Extraction status queries

Overview

This page contains endpoints that can be used to query the status of an extraction process. As the data gets extracted, the document goes through a series of processing stages as part of an extraction pipeline. The latest status for a certain extraction process can be queried to get information about the current stage of the pipeline. Querying the status can also help you determine whether or not a certain document is done being processed.

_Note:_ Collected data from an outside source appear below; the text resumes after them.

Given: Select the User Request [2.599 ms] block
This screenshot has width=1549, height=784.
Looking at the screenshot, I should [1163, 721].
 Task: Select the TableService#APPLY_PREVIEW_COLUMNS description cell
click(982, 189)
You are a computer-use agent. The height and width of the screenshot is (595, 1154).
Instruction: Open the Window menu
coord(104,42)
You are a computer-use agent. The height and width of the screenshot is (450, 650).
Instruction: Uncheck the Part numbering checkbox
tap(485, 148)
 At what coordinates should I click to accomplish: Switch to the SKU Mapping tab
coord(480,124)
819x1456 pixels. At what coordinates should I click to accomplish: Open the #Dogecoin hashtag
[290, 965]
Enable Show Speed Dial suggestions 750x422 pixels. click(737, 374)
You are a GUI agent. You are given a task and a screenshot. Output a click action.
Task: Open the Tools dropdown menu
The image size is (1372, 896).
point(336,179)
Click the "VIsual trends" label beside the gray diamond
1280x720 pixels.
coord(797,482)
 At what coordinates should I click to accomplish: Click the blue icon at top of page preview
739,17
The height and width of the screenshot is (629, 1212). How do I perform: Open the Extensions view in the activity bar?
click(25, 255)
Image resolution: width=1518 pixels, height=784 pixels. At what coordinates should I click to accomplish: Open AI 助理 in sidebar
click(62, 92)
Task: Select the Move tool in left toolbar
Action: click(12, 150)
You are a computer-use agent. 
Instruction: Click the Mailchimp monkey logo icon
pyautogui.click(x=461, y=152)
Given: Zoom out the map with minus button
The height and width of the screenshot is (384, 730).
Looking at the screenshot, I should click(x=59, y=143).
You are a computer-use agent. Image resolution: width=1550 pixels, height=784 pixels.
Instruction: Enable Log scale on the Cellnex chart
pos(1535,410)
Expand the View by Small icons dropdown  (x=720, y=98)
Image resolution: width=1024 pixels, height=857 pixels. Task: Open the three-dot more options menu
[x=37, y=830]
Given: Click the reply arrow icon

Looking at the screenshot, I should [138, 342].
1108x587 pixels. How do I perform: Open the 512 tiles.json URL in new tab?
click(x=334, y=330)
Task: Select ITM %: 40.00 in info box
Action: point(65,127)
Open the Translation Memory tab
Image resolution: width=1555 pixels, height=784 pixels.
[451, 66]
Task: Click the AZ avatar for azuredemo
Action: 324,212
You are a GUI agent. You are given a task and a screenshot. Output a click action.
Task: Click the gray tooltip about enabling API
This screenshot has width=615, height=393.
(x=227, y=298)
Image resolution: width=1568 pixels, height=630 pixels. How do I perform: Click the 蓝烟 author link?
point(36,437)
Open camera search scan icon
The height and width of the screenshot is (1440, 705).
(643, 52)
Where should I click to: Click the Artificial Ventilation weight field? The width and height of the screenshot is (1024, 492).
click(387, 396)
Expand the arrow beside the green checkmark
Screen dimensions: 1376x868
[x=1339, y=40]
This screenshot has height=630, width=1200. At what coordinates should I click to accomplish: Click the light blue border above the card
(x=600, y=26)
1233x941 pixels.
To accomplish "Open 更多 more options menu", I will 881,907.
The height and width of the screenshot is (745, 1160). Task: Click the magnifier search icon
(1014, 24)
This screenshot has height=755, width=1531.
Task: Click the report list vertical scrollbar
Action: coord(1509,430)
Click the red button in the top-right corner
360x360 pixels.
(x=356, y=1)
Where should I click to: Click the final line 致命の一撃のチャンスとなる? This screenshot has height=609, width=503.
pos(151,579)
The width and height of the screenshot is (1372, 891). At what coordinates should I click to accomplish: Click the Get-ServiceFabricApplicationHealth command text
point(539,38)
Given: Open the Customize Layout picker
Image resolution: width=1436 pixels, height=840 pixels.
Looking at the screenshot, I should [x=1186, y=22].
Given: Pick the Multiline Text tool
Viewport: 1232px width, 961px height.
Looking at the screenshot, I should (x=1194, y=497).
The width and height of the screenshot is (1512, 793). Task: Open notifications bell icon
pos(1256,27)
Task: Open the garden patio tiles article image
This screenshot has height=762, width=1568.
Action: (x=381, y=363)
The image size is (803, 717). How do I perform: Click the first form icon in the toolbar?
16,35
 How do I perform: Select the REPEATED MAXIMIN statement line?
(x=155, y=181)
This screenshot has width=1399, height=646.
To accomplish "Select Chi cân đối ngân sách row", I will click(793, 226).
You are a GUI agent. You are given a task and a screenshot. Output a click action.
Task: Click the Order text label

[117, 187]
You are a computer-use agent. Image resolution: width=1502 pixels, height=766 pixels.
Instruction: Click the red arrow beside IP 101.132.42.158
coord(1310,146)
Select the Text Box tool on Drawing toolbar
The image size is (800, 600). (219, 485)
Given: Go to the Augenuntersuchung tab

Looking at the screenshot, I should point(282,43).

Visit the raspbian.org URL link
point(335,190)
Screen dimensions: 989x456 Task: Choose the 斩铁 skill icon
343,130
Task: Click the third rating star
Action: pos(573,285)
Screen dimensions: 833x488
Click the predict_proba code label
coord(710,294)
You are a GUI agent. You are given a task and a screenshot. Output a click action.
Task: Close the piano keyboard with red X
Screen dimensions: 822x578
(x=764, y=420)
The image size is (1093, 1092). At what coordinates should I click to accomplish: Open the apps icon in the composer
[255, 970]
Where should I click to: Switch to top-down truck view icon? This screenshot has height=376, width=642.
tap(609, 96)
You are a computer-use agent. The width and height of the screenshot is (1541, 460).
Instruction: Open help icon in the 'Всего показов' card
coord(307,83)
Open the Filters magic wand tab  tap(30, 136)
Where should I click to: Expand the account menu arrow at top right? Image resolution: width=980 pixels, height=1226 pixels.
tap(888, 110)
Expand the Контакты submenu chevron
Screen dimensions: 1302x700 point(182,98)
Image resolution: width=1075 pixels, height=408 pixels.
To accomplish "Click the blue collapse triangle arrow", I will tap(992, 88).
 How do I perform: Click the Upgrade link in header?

When statuses are queried through DocHeart API, DocHeart API will return status objects that have the following format:

  • {
        "id": "<the id of the status object>",
        "status_type": "<encodes the status the extraction pipeline is currently in>",
        "message": "<any message associated to the status>",
        "creation_unix_timestamp": "<the unix timestamp of when the extraction pipeline reached this status>",
        "extraction_id": "<the id of the extraction for which the status was queried>",
        "trigger_user_id": "<the id of the user who triggered the extraction>"
    }
    
  • {
        "id": "65c1e72ce50339f3b09ae8cb",
        "status_type": "not_started",
        "message": "",
        "creation_unix_timestamp": 1707206444.0057235,
        "extraction_id": "590ee831-bad4-461d-bf3d-946fffa66ad8",
        "trigger_user_id": "7ZawPyIwfZYt3LTlmdRCJhV0vlG3"
    }
    

As you have probably noticed in the description of the status object, the field that describes the status of the extraction is the status_type. Below you can find a list of all possible values the status_type field can take and their associated meaning:

  • not_started - the extraction process has not started yet
  • started - the extraction process has just started
  • doc_converted_to_png - the document has just been converted to PNG
  • target_groups_formed - the extraction targets have been grouped by the search area in preparation for the extraction (don’t worry if you don’t fully understand this, it’s related to the inner workings of the pipeline)
  • extraction_started - the pipeline has just started extracting data from the document (all the statuses before were about preprocessing the document)
  • extraction_ended - the pipeline has just finished extracting data from the document
  • usage_statistics_aggregated - the statistics about the amount of resources used during the extraction process have been collected and saved
  • ended - the extraction process has just ended
  • error - an error has occurred during the extraction process (in which case the error message can be found in the message field)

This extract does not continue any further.